## Prompt
Would you restate the entries below word for word, starting at the first line and ending with the one that has "Given: Select the"?

Records from a collection:
════════

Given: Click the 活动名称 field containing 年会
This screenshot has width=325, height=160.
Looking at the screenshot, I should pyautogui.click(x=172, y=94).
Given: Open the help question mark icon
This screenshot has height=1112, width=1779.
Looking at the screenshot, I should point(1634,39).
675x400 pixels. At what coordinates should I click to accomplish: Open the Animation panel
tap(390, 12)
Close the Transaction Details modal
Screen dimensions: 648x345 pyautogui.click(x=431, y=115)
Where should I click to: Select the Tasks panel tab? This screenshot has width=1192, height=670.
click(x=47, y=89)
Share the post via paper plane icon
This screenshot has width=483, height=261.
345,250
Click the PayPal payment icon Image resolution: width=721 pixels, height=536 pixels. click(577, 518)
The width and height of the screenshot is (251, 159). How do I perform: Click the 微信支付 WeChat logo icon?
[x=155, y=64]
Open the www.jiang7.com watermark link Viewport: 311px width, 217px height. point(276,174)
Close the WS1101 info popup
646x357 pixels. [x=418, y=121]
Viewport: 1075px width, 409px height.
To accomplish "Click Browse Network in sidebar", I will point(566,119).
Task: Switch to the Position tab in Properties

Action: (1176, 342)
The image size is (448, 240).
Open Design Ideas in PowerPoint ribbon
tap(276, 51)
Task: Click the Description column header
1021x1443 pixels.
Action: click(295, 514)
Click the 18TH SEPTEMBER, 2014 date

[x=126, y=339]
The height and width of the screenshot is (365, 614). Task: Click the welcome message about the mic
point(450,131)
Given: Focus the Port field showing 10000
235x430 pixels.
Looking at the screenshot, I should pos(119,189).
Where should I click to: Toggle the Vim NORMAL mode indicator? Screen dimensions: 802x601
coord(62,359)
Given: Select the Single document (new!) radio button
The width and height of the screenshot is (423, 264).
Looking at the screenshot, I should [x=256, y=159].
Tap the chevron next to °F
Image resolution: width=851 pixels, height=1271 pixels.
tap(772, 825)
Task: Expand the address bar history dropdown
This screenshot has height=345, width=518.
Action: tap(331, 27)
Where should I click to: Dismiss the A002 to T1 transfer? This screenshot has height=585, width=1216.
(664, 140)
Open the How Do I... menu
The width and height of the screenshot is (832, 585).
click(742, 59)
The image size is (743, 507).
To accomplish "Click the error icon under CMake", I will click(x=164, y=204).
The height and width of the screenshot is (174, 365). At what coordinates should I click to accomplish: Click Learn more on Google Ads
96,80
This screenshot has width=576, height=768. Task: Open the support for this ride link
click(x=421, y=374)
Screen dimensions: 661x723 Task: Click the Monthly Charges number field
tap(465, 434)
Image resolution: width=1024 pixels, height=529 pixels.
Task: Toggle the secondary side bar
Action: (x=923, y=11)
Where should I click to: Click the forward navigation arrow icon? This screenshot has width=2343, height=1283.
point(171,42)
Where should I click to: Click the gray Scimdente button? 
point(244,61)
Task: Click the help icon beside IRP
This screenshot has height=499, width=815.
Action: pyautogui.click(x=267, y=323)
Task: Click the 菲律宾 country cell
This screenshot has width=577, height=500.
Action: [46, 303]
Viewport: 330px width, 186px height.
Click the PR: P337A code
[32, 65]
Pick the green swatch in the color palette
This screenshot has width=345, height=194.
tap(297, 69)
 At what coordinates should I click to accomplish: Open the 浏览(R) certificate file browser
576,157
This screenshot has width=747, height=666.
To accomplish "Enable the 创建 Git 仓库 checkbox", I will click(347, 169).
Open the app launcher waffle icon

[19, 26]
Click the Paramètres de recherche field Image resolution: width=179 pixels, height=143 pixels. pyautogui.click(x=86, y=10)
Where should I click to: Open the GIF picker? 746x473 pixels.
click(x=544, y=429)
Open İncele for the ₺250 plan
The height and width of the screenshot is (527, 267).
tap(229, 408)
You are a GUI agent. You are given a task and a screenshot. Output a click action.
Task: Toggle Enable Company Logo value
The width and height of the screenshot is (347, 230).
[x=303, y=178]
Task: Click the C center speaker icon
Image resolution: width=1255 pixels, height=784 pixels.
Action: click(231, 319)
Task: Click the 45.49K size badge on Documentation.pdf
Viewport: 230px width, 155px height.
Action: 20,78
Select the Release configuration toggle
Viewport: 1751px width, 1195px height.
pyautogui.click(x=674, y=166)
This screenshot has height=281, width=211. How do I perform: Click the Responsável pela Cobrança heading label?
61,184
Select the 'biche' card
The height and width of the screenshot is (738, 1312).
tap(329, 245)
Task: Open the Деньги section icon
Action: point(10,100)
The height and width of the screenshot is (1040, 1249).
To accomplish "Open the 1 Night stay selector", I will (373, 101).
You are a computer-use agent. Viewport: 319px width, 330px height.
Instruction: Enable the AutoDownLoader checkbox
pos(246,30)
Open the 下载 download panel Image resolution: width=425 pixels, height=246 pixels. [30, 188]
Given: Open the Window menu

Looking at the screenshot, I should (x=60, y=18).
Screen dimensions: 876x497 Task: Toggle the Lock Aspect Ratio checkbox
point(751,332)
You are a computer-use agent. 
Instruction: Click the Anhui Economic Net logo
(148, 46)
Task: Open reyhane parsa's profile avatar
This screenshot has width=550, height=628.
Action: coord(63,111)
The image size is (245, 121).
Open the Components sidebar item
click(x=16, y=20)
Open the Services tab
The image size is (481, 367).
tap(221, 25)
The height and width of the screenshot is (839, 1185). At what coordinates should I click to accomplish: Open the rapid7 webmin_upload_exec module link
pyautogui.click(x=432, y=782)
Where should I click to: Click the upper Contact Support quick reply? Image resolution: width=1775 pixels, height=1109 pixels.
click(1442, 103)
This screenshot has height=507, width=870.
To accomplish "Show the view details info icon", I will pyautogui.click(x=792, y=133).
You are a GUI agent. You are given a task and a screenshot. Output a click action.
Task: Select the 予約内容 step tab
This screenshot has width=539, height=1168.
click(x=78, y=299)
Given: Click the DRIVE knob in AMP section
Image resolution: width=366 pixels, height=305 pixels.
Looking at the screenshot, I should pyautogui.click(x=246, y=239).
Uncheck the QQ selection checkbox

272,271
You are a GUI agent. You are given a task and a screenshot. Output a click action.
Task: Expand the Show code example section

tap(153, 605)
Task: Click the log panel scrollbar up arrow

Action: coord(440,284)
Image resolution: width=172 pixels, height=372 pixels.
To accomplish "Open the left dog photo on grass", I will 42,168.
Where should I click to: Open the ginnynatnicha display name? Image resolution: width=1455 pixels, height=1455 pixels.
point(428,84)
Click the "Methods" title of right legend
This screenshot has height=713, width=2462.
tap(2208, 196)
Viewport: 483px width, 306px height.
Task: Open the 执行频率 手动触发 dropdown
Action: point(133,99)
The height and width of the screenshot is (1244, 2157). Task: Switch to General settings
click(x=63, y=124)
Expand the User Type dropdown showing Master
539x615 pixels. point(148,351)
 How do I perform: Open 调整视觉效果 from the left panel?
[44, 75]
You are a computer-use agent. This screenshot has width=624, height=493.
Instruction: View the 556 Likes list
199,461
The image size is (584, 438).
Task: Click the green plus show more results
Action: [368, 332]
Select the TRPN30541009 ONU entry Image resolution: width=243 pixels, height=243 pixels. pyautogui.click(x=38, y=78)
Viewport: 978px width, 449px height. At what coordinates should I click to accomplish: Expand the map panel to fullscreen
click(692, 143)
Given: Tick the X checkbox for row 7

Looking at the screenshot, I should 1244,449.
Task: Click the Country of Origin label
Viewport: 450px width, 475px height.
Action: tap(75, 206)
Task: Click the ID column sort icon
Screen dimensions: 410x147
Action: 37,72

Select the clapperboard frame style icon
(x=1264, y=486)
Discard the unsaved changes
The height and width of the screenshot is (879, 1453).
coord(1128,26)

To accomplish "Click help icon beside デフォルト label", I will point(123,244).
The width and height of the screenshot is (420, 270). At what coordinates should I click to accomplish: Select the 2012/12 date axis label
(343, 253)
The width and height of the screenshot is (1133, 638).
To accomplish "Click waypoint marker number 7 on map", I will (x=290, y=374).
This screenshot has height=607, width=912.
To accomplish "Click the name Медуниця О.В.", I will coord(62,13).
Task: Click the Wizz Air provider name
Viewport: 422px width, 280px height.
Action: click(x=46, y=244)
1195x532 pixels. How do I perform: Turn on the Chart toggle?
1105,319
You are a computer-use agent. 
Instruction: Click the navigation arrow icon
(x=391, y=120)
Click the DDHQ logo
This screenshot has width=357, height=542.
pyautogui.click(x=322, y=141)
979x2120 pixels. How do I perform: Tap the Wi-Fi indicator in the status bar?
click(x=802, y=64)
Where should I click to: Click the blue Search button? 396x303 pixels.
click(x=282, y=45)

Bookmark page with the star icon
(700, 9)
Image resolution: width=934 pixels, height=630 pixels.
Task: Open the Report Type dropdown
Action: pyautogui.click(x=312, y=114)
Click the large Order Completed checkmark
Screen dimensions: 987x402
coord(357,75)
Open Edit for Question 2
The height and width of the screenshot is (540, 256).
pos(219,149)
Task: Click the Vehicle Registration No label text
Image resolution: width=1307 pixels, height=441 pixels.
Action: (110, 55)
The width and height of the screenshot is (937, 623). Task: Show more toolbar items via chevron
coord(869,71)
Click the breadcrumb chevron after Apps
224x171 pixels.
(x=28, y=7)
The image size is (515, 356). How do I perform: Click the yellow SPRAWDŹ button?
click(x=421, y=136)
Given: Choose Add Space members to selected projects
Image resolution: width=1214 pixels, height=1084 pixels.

════════

## Your response
Given: Click the 活动名称 field containing 年会
This screenshot has width=325, height=160.
Looking at the screenshot, I should pyautogui.click(x=172, y=94).
Given: Open the help question mark icon
This screenshot has height=1112, width=1779.
Looking at the screenshot, I should point(1634,39).
675x400 pixels. At what coordinates should I click to accomplish: Open the Animation panel
tap(390, 12)
Close the Transaction Details modal
Screen dimensions: 648x345 pyautogui.click(x=431, y=115)
Where should I click to: Select the Tasks panel tab? This screenshot has width=1192, height=670.
click(x=47, y=89)
Share the post via paper plane icon
This screenshot has width=483, height=261.
345,250
Click the PayPal payment icon Image resolution: width=721 pixels, height=536 pixels. click(577, 518)
The width and height of the screenshot is (251, 159). How do I perform: Click the 微信支付 WeChat logo icon?
[x=155, y=64]
Open the www.jiang7.com watermark link Viewport: 311px width, 217px height. point(276,174)
Close the WS1101 info popup
646x357 pixels. [x=418, y=121]
Viewport: 1075px width, 409px height.
To accomplish "Click Browse Network in sidebar", I will point(566,119).
Task: Switch to the Position tab in Properties

Action: (1176, 342)
The image size is (448, 240).
Open Design Ideas in PowerPoint ribbon
tap(276, 51)
Task: Click the Description column header
1021x1443 pixels.
Action: click(295, 514)
Click the 18TH SEPTEMBER, 2014 date

[x=126, y=339]
The height and width of the screenshot is (365, 614). Task: Click the welcome message about the mic
point(450,131)
Given: Focus the Port field showing 10000
235x430 pixels.
Looking at the screenshot, I should pos(119,189).
Where should I click to: Toggle the Vim NORMAL mode indicator? Screen dimensions: 802x601
coord(62,359)
Given: Select the Single document (new!) radio button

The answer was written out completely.